Saturday, June 11, 2011

Dogs, Pigs and Addictions

Like many, I am troubled by the many examples of stupidity and folly by public figures like politicians, clergy and entertainers. Why do they get caught up in sex scandals, drug and alcohol addictions? Why do they do things that destroy their careers, their lives and the lives of others? Recent examples include Anthony Weiner and Arnold Schwarzenegger, but  a long history predates these examples of sex scandals among political figures in the U.S. And I need only mention the many examples of clergy sex scandals and abuse.

The Bible speaks about such stupidity in this way:
"Like a dog that returns to his vomit is a fool who repeats his folly," Pro 26:11- ESV
Animal behavior is fairly easy to understand. Pigs wallow in mud to help with their body temperature. Unlike cats and dogs, pigs cannot cool themselves by panting. Nor can they sweat enough to cool themselves off, as humans do. Moreover mud and wallow helps them to control parasites and protect them from sunburn.

Why do dogs eat vomit? This obnoxious behavior probably stems from the practice of regurgitating food. Dogs in the wild live in packs. They hunt together and assist in feeding and caring for the young. Dogs in the wild feed on the prey after the kill. When the dogs return to the den they regurgitate the partially digested food to feed the young. Additionally, eating vomit and feces has something to do with hiding the traces of a dog's presence from predators. After thousands of years of domestication, these habits still kick in. Domesticated dogs still regurgitate food to feed the puppies. 

Human behavior is another thing. Rudyard Kipling wrote about men's folly back in the 19th century in his poem  Gods of the Copybook Headings
As it will be in the future, it was at the birth of Man—
There are only four things certain since Social Progress began:—

That the Dog returns to his Vomit and the Sow returns to her mire,
And the burnt Fool's bandaged finger goes wabbling back to the Fire;
And that after this is accomplished, and the brave new world begins
When all men are paid for existing and no man must pay for his sins,
As surely as Water will wet us, as surely as Fire will burn,
The Gods of the Copybook Headings with terror and slaughter return! 
The copybook headings he refers to were proverbs or maxims printed at the top of 19th century British schoolboys' notebook pages. Teachers forced students to write them by hand repeatedly down the page. These teachers were the Gods of the Copybook Headings. 
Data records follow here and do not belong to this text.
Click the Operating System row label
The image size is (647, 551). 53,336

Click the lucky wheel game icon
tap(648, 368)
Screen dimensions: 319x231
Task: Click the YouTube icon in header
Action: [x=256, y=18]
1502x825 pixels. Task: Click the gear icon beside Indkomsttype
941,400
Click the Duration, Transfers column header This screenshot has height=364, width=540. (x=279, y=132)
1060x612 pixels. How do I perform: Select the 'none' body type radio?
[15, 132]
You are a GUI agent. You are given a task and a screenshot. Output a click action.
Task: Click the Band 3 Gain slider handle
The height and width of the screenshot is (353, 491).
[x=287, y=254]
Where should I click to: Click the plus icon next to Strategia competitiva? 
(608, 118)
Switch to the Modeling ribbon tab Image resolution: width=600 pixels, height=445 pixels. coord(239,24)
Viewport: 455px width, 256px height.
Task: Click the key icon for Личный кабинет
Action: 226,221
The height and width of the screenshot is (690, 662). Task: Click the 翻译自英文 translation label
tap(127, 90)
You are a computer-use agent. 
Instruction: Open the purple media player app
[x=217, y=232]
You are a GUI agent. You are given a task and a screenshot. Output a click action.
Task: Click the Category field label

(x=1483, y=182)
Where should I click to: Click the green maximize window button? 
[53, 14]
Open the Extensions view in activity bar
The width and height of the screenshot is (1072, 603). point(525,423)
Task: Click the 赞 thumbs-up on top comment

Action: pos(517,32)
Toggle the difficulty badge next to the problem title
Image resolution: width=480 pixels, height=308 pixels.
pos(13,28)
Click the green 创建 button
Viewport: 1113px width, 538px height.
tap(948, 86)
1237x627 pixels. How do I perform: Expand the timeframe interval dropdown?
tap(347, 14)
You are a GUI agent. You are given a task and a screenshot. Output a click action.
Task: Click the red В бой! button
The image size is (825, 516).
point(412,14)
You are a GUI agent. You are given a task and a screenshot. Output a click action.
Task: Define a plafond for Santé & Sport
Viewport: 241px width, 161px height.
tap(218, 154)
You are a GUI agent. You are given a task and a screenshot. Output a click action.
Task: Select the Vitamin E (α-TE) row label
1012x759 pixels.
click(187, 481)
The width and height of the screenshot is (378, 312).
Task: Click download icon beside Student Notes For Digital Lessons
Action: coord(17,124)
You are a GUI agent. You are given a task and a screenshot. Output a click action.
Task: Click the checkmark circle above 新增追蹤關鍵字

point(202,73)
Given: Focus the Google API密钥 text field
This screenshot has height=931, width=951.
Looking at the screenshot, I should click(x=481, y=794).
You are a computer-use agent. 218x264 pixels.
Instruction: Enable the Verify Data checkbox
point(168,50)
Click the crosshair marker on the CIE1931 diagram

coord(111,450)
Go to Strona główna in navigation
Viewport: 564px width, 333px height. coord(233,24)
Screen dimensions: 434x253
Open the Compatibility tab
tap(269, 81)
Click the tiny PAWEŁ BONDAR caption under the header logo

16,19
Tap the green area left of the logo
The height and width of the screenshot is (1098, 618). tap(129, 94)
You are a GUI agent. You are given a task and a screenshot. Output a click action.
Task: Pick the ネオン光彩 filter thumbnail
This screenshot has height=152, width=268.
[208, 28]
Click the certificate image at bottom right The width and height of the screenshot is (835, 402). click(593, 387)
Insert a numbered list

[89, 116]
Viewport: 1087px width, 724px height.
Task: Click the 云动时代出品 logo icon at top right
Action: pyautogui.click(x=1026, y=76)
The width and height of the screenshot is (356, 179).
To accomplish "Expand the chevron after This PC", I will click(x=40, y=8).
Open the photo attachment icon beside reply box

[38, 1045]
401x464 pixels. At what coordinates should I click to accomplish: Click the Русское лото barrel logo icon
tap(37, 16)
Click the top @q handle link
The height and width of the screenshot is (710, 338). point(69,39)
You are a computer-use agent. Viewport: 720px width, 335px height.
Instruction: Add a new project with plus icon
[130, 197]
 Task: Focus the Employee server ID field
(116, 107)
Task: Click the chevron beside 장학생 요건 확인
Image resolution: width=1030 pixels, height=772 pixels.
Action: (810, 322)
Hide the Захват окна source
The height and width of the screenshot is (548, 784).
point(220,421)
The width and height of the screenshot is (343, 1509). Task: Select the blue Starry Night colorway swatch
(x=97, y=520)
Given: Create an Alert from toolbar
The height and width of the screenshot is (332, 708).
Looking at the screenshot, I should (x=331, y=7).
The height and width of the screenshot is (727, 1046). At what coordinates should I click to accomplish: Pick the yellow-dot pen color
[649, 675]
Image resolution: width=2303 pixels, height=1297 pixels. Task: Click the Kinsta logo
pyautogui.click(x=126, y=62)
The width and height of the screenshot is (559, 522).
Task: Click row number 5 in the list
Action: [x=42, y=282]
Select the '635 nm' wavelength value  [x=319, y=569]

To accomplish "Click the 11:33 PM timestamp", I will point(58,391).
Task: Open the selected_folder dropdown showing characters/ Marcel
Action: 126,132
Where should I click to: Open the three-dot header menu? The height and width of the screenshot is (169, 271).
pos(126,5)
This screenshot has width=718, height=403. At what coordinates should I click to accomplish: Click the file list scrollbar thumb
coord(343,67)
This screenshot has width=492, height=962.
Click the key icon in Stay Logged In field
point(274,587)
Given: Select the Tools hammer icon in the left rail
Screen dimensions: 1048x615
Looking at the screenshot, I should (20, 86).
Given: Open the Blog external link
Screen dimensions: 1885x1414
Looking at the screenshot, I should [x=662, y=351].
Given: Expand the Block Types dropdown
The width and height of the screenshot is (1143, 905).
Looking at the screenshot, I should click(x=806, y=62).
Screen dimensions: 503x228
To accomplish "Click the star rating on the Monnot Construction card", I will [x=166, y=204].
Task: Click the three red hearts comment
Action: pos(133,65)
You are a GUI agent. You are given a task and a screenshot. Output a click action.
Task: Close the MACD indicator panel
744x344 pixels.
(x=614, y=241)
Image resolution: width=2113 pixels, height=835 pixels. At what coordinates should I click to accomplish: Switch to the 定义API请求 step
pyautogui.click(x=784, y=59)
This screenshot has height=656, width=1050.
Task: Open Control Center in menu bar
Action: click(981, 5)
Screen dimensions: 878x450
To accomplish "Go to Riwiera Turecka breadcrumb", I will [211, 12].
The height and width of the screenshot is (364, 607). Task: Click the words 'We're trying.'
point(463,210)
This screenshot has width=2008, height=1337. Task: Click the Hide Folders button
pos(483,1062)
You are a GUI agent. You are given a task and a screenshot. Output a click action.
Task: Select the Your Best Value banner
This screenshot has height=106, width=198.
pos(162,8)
Like these schoolboys, the men and women we read and hear about are controlled by their own "gods" they cannot escape. Their gods slaughter them. They are helpless to resist. This is how addictions work. Consider, for instance, the widely recognized risk factors for alcoholism and drug abuse :
  • Genes: Genetics play a significant role: having parents with alcoholism, for instance, makes you four times more likely than other children to become alcoholics. More than 60 percent of alcoholics have family histories of alcoholism. However, scientists are still uncertain which and how many genes are involved. 
  • Mental illness: Many addicted people also suffer from mental health disorders, especially anxiety, depression or mood illnesses.
  • Early use of drugs: The earlier a person begins to use drugs the more likely they are to progress to more serious abuse.
  • Social environment: People who live, work or go to school in an environment in which the use of alcohol and other drugs is common—such as a workplace in which people see heavy drinking as an important way to bond with coworkers—are more likely to abuse drugs.
  • Childhood trauma: Scientists know that abuse or neglect of children, persistent conflict in the family, sexual abuse and other traumatic childhood experiences causing stress and anxiety can shape a child's brain chemistry and subsequent vulnerability to addiction.
The public figures I refer to are people like us. Like us they are caught up in their genetics and their personal histories. We can try to understand why they do what they do, but like the rest of us they must be held accountable for their actions. But it cannot end there. Wherever we are, we who are led by the Spirit of Christ, also have the responsibility to reach out to those in bondage to their addictive gods to lead them to the forgiveness and freedom available in Christ. His reaching out to the unfortunate woman at the well of Samaria serves as a model for us all (John 4:3-42).